§ Brief:
An exact transcription of the lines from the one holding "Click package icon" to the end of the entries below, and nothing more, is the required answer. Please omit the pictures.

§ Exercise inputs:
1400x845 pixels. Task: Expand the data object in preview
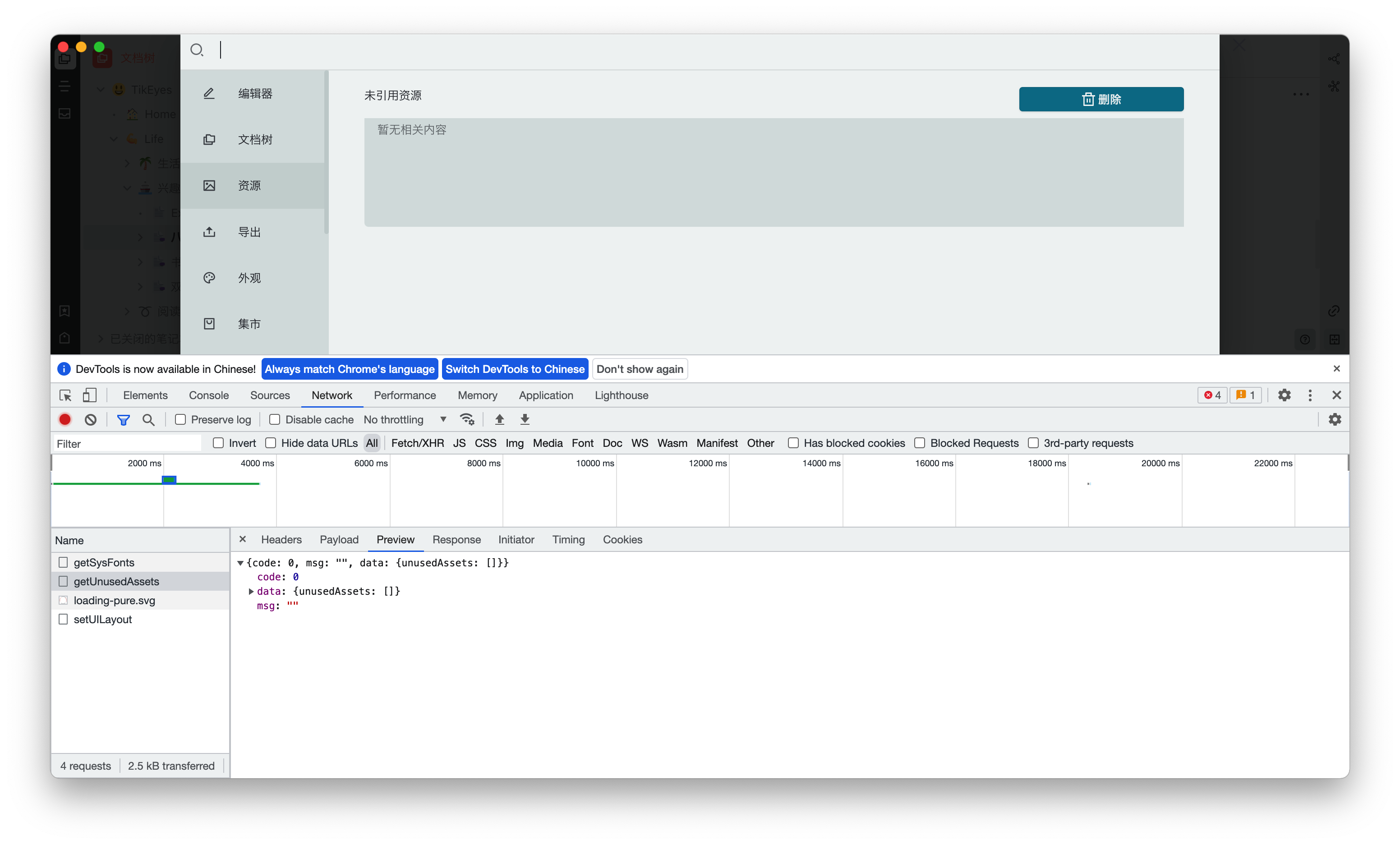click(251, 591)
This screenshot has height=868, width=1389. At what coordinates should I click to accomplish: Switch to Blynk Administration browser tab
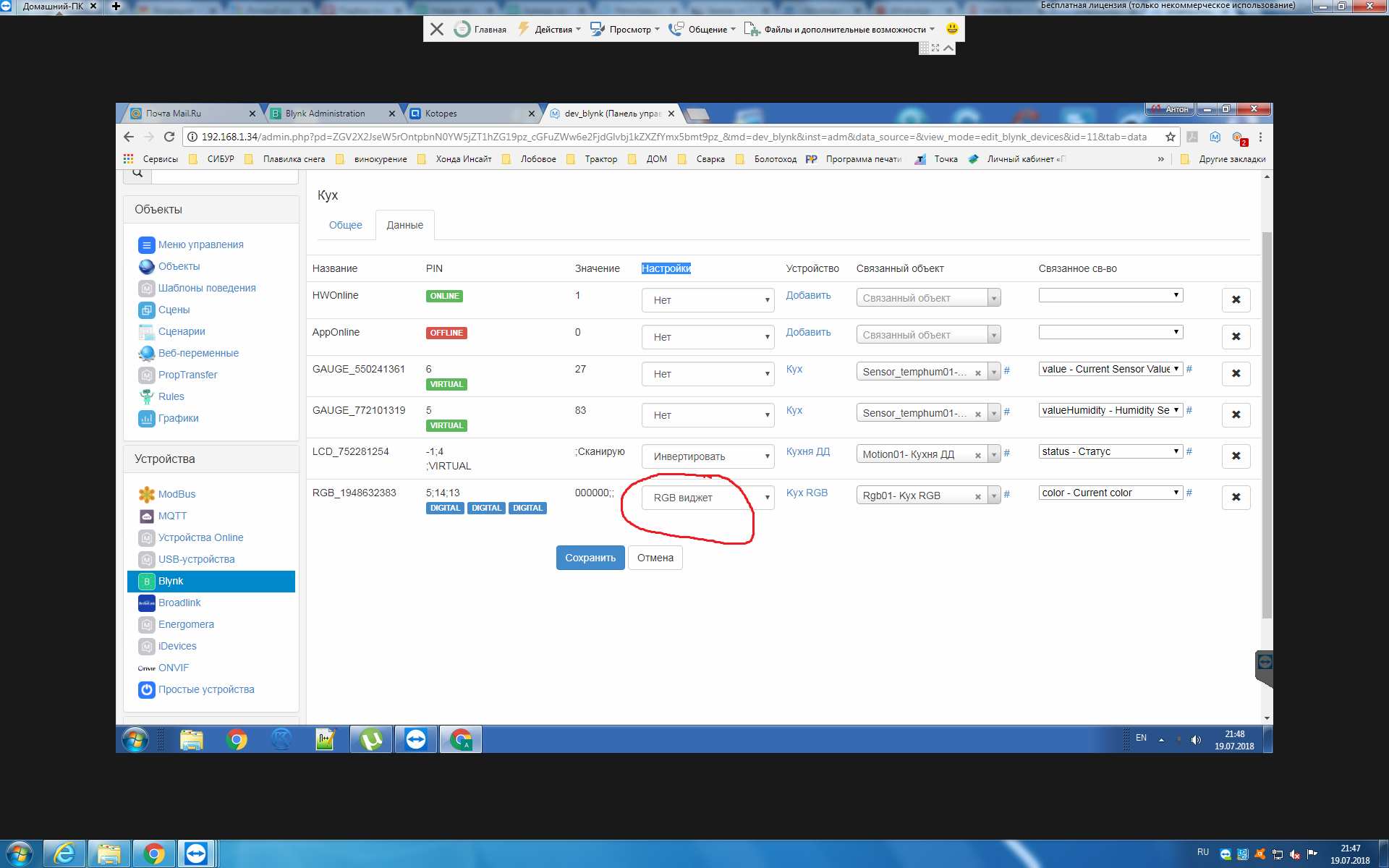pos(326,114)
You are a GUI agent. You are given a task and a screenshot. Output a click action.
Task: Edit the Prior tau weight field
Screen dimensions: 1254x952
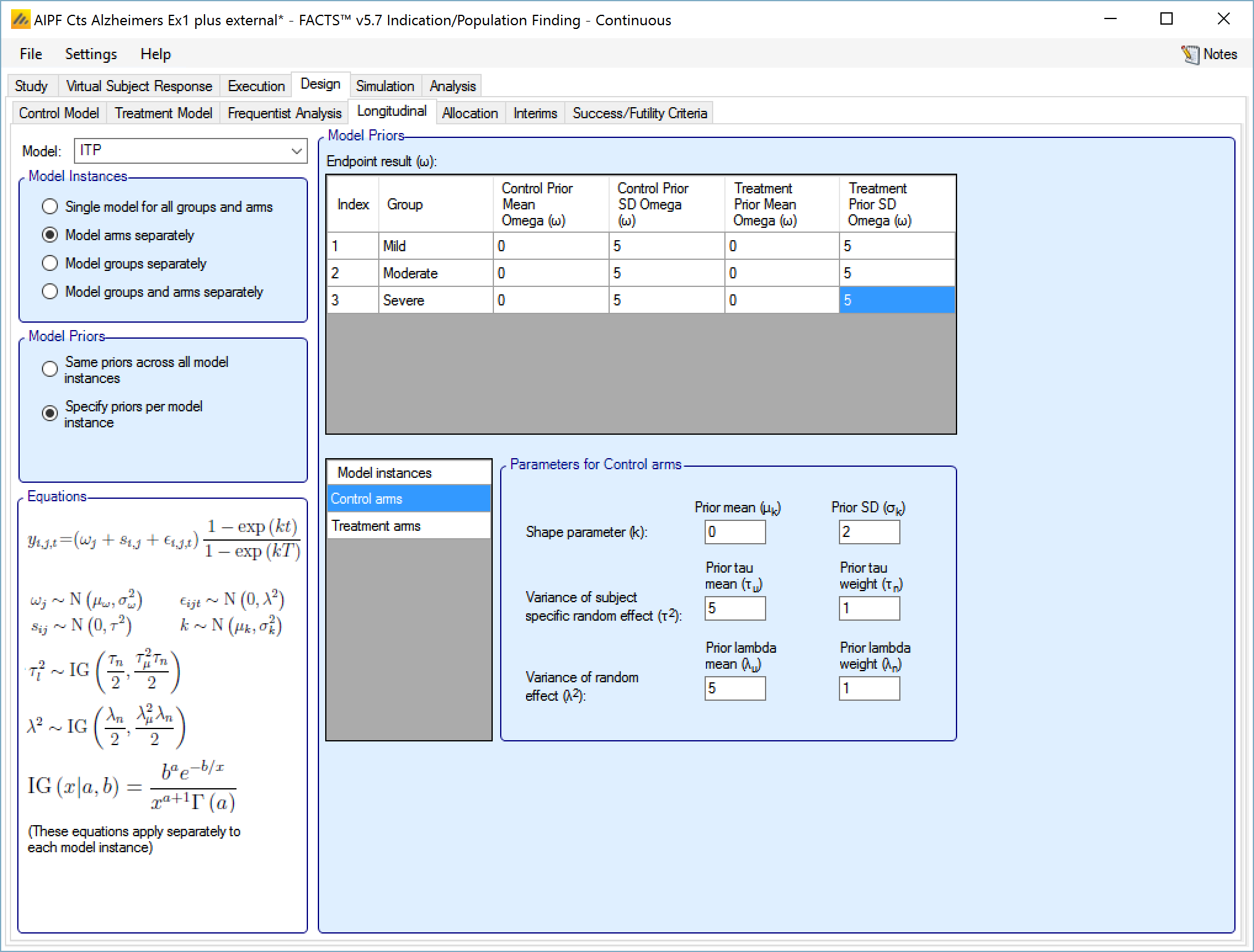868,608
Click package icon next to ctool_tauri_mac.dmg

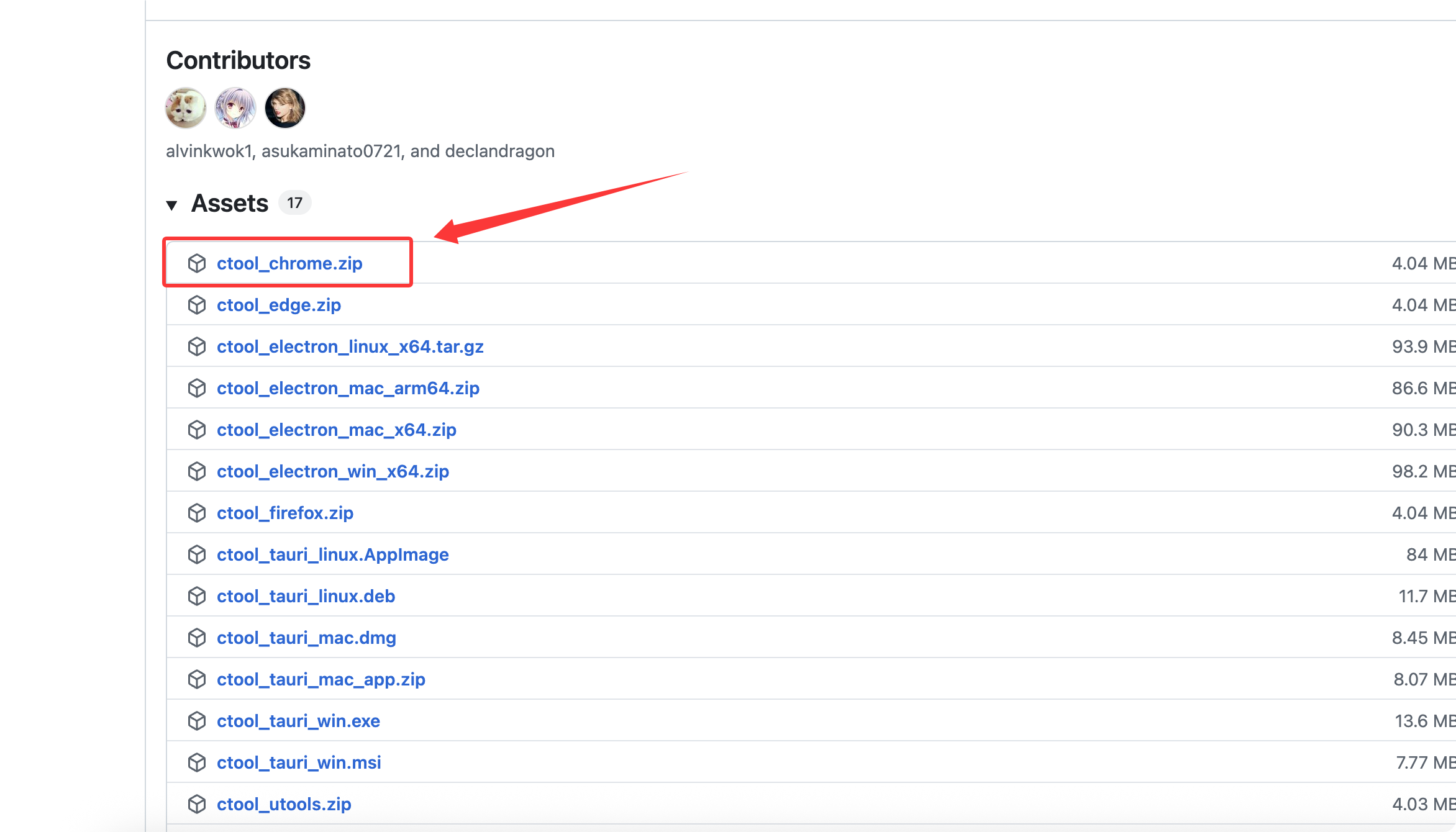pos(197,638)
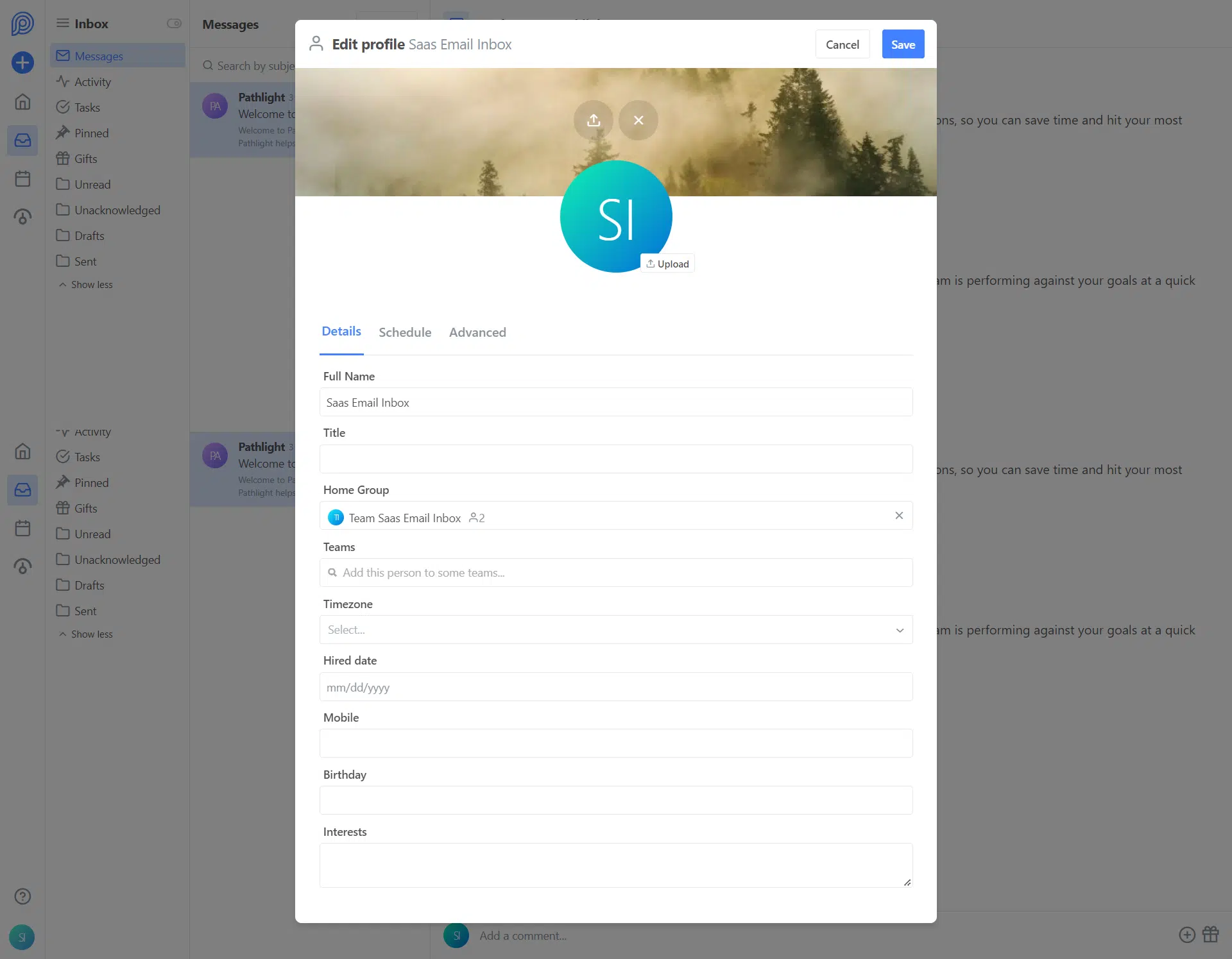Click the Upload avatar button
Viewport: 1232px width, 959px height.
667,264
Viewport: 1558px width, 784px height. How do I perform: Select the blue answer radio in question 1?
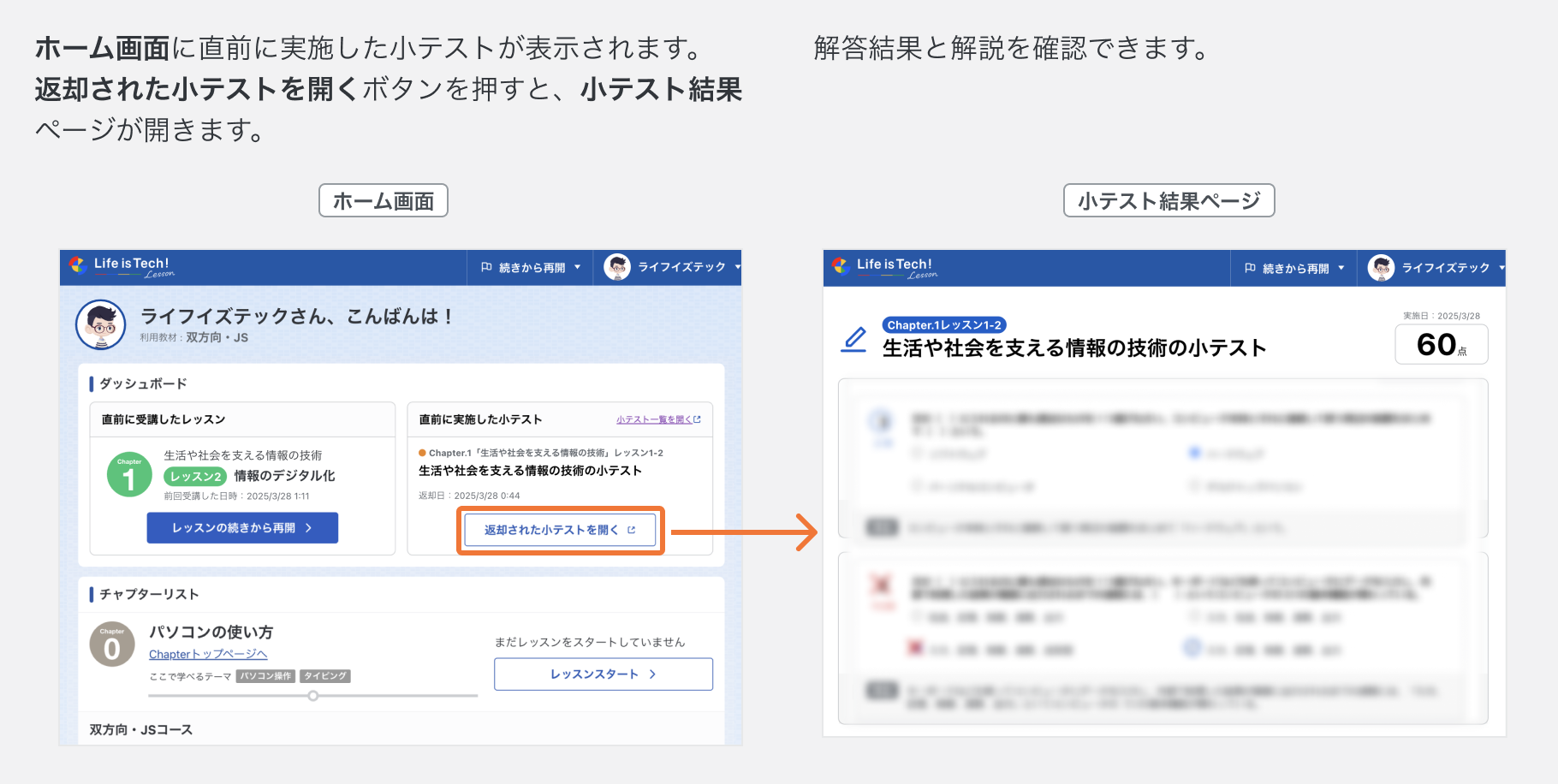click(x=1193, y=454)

§ Solution for this task:
Click package icon next to ctool_tauri_mac.dmg

pos(197,638)
Click the Upload avatar button
Viewport: 1232px width, 959px height.
667,264
Viewport: 1558px width, 784px height. How do I perform: Select the blue answer radio in question 1?
click(x=1193, y=454)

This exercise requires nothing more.